Search code examples
neo4jcypher

neo4j Graph Data Science Library: unable to project node properties for embedd


Summary: Using Neo4j GDS library, I would like to do clustering on my graph data. Here I am sharing a test example of the data. The values in the data (I am hoping) are properties of the graph nodes. I am doing the analysis in the following steps:

  1. Load data from CSV and create nodes, relationships
  2. Project the graph, needed nodes and their proprties
  3. Node embeddings
  4. Using embeddings as for clustering algorithms such as kmeans

I am providing here data example and the Cypher queries, with out from the projection.

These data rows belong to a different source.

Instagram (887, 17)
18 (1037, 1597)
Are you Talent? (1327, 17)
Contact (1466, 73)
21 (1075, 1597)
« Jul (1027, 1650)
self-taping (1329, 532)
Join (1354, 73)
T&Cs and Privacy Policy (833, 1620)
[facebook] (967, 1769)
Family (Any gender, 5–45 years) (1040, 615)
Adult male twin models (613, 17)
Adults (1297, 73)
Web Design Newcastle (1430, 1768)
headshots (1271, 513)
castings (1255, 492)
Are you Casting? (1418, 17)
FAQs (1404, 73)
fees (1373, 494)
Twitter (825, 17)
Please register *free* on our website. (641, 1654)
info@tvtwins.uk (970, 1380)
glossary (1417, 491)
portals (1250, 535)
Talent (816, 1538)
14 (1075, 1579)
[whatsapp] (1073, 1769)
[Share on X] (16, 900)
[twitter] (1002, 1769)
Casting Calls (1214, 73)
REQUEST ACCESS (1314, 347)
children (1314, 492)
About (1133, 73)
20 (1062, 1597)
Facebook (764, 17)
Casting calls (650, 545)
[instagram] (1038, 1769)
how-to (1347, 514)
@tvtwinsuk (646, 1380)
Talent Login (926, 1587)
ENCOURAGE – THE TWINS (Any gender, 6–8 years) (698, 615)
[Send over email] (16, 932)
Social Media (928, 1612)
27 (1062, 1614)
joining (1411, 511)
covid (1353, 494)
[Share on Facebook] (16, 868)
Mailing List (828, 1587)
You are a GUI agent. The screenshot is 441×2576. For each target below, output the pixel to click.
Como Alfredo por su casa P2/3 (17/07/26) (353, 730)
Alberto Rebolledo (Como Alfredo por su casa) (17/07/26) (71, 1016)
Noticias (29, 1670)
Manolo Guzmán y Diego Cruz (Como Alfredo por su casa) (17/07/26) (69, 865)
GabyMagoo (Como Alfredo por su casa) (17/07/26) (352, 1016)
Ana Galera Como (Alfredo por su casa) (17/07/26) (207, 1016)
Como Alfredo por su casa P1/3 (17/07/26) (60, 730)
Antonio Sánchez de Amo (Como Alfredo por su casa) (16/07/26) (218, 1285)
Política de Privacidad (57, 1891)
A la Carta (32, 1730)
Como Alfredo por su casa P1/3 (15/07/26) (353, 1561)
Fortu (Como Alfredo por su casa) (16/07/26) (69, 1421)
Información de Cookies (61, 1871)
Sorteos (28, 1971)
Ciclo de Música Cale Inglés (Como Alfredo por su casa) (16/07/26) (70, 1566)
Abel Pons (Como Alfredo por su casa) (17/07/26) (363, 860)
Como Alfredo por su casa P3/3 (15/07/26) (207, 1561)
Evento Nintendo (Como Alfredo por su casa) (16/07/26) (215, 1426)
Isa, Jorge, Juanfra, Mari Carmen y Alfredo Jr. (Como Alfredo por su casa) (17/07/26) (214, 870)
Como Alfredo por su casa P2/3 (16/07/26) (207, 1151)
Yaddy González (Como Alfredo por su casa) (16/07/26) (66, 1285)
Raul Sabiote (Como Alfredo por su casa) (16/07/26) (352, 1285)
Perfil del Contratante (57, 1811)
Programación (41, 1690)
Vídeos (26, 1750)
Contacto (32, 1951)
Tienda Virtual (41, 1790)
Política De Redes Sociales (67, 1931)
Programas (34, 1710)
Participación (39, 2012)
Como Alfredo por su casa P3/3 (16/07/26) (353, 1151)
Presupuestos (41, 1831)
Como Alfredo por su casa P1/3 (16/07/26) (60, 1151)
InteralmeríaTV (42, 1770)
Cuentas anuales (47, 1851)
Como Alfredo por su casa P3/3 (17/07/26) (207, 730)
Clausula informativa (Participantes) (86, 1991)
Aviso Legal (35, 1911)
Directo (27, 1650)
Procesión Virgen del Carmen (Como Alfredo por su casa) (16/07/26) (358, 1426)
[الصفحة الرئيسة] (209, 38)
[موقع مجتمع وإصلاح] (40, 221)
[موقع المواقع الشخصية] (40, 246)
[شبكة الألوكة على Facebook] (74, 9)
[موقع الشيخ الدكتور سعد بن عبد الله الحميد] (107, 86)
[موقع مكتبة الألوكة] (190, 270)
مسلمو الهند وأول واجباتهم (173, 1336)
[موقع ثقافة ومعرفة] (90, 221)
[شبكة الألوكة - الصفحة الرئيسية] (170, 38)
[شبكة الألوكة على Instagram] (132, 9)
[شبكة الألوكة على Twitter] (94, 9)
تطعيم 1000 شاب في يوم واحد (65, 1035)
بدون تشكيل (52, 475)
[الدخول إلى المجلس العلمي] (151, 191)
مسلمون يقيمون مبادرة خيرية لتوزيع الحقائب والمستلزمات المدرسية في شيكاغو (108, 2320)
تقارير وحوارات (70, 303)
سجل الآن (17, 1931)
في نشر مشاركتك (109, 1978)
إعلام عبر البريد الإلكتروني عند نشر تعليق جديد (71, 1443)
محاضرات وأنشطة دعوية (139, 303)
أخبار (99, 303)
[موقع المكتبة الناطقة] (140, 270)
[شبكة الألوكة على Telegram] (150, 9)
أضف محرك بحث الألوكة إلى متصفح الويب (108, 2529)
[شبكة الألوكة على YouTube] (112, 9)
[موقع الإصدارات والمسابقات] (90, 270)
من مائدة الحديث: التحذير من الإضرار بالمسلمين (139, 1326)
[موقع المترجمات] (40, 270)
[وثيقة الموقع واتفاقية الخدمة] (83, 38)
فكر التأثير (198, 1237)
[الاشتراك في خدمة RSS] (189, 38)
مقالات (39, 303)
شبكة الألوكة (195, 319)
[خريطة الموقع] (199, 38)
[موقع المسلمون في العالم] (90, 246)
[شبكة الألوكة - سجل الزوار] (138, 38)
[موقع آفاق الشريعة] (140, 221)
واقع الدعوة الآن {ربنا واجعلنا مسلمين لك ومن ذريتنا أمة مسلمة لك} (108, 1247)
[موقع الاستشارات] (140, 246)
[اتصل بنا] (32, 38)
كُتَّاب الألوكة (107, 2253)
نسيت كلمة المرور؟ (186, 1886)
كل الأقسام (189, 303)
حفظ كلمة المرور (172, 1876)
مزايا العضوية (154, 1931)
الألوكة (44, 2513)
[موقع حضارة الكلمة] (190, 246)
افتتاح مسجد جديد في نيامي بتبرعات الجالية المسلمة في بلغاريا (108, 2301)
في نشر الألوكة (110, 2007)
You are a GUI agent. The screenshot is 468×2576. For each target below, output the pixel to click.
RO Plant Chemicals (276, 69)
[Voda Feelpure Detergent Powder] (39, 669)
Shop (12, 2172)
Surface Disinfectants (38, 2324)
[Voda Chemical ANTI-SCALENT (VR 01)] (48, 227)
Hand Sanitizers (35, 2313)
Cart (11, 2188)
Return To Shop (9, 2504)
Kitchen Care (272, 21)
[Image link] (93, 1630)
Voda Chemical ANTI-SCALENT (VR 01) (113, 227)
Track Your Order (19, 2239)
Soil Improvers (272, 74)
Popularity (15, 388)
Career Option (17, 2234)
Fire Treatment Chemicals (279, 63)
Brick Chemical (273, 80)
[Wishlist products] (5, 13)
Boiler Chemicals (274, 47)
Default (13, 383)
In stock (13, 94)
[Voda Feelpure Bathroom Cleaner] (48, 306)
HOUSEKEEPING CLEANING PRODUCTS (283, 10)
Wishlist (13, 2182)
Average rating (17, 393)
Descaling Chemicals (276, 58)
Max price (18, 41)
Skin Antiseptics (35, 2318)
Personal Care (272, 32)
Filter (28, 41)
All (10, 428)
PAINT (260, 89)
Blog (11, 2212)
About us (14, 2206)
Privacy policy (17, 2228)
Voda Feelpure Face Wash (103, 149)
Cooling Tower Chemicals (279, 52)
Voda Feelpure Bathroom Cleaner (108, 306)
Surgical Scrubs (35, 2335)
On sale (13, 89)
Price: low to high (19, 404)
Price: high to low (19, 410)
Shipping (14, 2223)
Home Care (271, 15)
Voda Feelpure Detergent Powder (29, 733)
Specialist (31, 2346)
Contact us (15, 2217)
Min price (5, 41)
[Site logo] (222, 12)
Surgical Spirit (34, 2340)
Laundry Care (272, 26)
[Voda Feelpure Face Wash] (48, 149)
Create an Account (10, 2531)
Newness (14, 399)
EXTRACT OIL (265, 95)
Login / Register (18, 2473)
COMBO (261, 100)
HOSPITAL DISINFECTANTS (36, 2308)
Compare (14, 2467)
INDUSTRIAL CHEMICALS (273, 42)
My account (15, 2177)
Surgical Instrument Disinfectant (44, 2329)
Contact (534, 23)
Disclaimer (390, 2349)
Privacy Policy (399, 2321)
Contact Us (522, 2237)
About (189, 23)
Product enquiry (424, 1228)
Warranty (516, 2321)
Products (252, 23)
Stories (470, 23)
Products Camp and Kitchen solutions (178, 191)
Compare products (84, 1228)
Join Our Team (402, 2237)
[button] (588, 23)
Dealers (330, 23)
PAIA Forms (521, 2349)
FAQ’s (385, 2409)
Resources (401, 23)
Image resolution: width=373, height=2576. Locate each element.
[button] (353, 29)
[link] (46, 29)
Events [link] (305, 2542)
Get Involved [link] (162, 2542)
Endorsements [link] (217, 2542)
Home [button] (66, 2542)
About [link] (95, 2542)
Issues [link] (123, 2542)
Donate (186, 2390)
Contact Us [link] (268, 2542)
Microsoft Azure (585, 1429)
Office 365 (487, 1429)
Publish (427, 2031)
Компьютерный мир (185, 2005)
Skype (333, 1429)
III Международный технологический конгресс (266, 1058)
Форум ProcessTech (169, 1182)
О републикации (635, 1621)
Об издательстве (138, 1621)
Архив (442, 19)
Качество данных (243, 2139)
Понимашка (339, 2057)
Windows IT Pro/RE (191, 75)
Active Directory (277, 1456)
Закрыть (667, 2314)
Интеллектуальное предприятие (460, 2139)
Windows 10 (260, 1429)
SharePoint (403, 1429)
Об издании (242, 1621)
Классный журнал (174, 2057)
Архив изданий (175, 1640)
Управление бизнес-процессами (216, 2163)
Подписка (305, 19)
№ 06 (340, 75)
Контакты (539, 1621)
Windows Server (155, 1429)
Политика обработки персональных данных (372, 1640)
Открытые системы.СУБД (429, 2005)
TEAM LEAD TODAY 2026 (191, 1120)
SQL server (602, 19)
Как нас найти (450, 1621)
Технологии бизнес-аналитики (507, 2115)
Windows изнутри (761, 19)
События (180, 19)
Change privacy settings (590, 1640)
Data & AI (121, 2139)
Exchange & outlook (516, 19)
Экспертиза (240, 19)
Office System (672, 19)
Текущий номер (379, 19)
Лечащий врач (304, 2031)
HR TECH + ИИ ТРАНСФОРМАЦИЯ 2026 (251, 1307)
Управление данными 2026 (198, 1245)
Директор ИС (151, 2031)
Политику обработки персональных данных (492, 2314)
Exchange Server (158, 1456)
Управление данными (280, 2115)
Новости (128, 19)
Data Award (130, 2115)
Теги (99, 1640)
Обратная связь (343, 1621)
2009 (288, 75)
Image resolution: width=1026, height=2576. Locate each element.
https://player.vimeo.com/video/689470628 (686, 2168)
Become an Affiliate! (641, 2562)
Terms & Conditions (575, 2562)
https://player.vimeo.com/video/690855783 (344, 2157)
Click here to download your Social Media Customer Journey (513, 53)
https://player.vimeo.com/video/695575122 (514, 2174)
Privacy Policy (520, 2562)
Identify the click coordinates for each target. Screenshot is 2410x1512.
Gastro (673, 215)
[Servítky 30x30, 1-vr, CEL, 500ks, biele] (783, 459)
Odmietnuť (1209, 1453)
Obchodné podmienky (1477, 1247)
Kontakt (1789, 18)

My data available in a csv:

scene_id,obj_type,lane
1,1,1
1,2,3
2,3,2
3,4,1
3,1,3
4,1,2
4,3,1
5,2,2
6,4,3
6,3,1
6,1,2

Query in Cypher for loading and creating nodes:

LOAD CSV WITH HEADERS FROM 'file:///modified_data.csv' AS row

MERGE (image:Image {scene_id: toFloat(row['scene_id'])})

MERGE (object:Object {obj_type: toFloat(row['obj_type'])})
MERGE (lane:Lane {direction: toFloat(row['lane'])})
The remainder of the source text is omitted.